-- Start of Source extract --

Even before sociologists and demographers focused so much attention on splitting up society into specific generations, the older and the younger among us had our differences.
After all, people want to feel appreciated. And who would know better than those who have been around longer? It’s only natural that the older we get, the more we feel we deserve, and the most distanced we feel from younger people around us who haven’t been through any of the things we’ve been through. Have they even really lived yet? Or have they been freeloading off of all the work their parents, grandparents, and other people have done for them?
From the reverse point of view, things aren’t much different. Young people want to be respected, even if we haven’t had the opportunity to flex our muscles yet and show our worth via all the things we have to offer society. Couple that with the West’s unfortunate trend of “othering” the elderly and you start to see a rift between youthful upstarts and those who feel entitled to reap the benefits of what they believe they alone have worked for and earned.
Far too often, we’ve seen this division come to a head.
It’s easy to feel that people who appear to be different than you will never understand what you are going through presently or what you have gone through in the past. This is, sadly, our human nature: to define ourselves by our differences, by what makes us unique, rather than look for the common traits that bring us together.

-- End of Source extract --
-- Start of Dataset content --

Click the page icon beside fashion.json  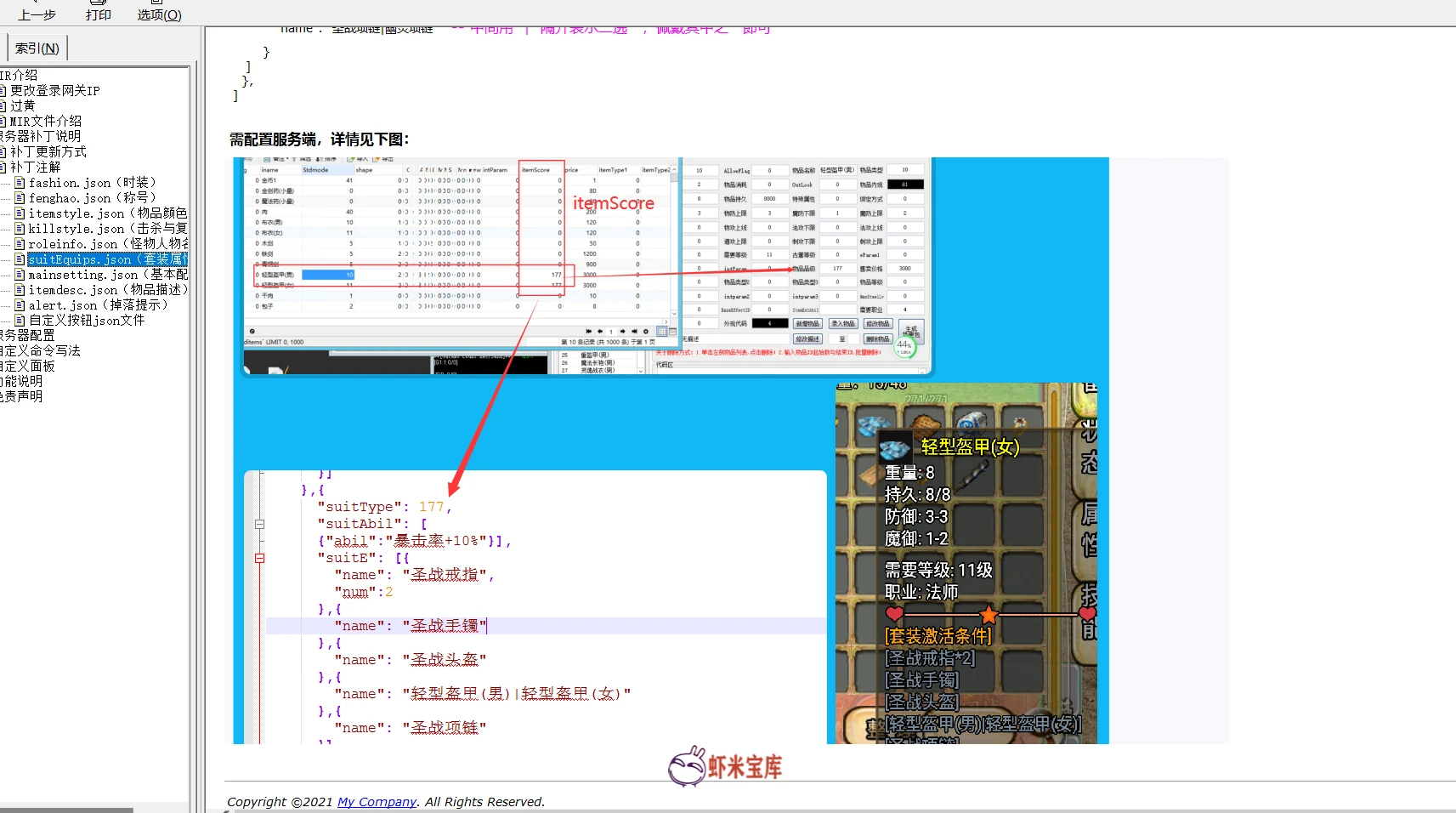pyautogui.click(x=20, y=183)
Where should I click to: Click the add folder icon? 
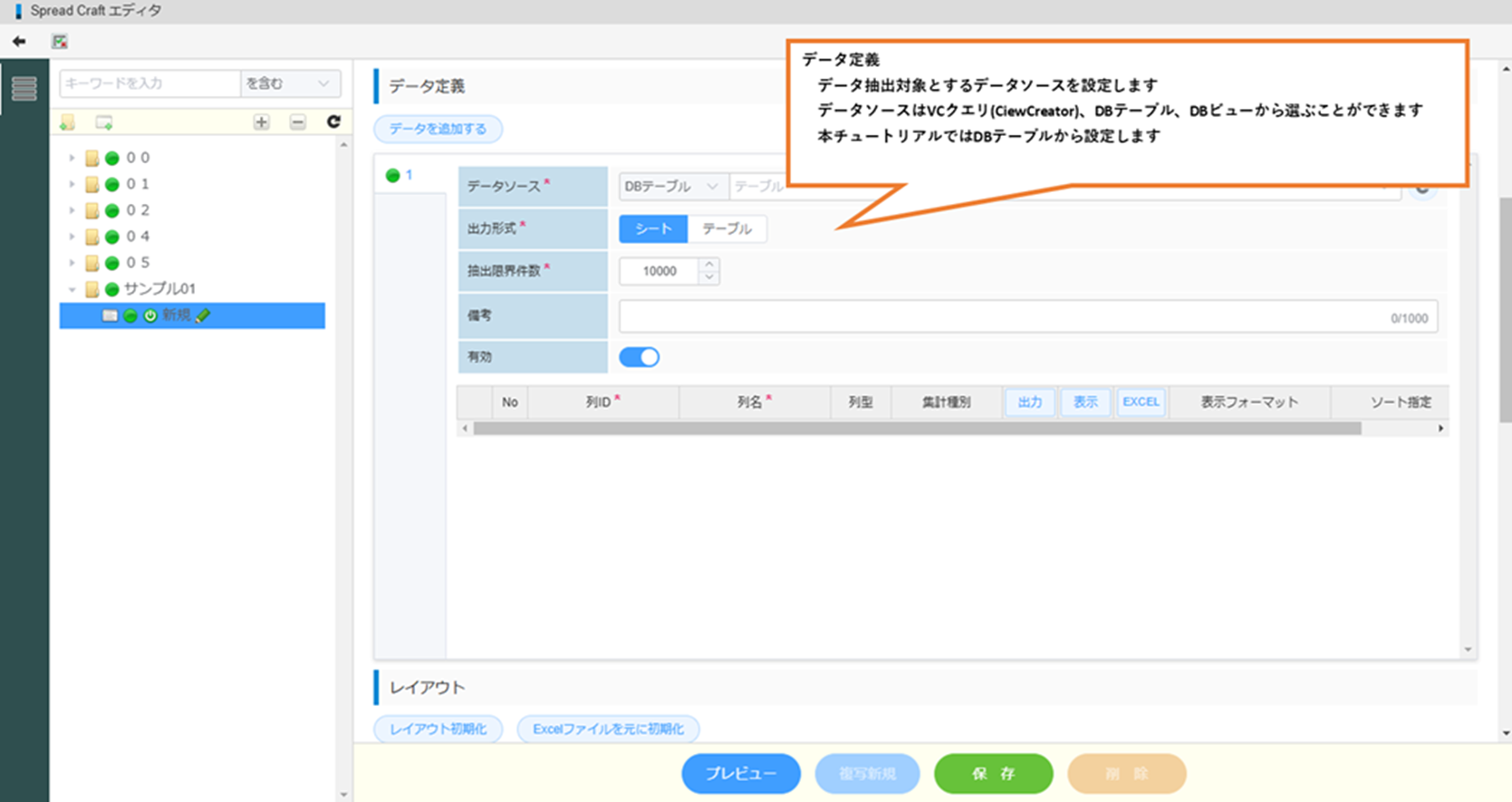[x=68, y=122]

-- End of Dataset content --

Required actions:
• a. Retype the passage on the generational divide, starting at the words "From the reverse" and ending after "for and earned.".
• b. Write what comes next in the passage on the generational divide, picking up after its final sentence.
The listing comes from a source unrelated to the passage on the generational divide.

Answers to the tasks:
• a.
From the reverse point of view, things aren’t much different. Young people want to be respected, even if we haven’t had the opportunity to flex our muscles yet and show our worth via all the things we have to offer society. Couple that with the West’s unfortunate trend of “othering” the elderly and you start to see a rift between youthful upstarts and those who feel entitled to reap the benefits of what they believe they alone have worked for and earned.

• b.
Over the course of the 20th century, these perceived differences have split us apart even further. Perhaps it all began with the Great War, when sociologists and intellectuals alike began studying and commenting on the contrasts between the world’s young and old. “You are all a lost generation,” Hemingway credits his mentor Gertrude Stein as having said. Of course these wandering souls were followed by the so-called “Greatest Generation,” those who eagerly (in hindsight) gave up their lives of normalcy to fight for a bigger cause. This concept cemented the idea that these people had lived through and overcome much more than their descendants could hope to, an idea iterated time and again by the Baby Boomers to the children and young adults of today. But now, they’ve had enough of it.
“Millennials are ruining everything.” “Millennials are killing the housing market.” “Millennials are killing the restaurant industry.” “Millennials are the reason why hotels have smaller closets nowadays.” Yup, Millennials have heard it all. But one young person wasn’t going to take it any more.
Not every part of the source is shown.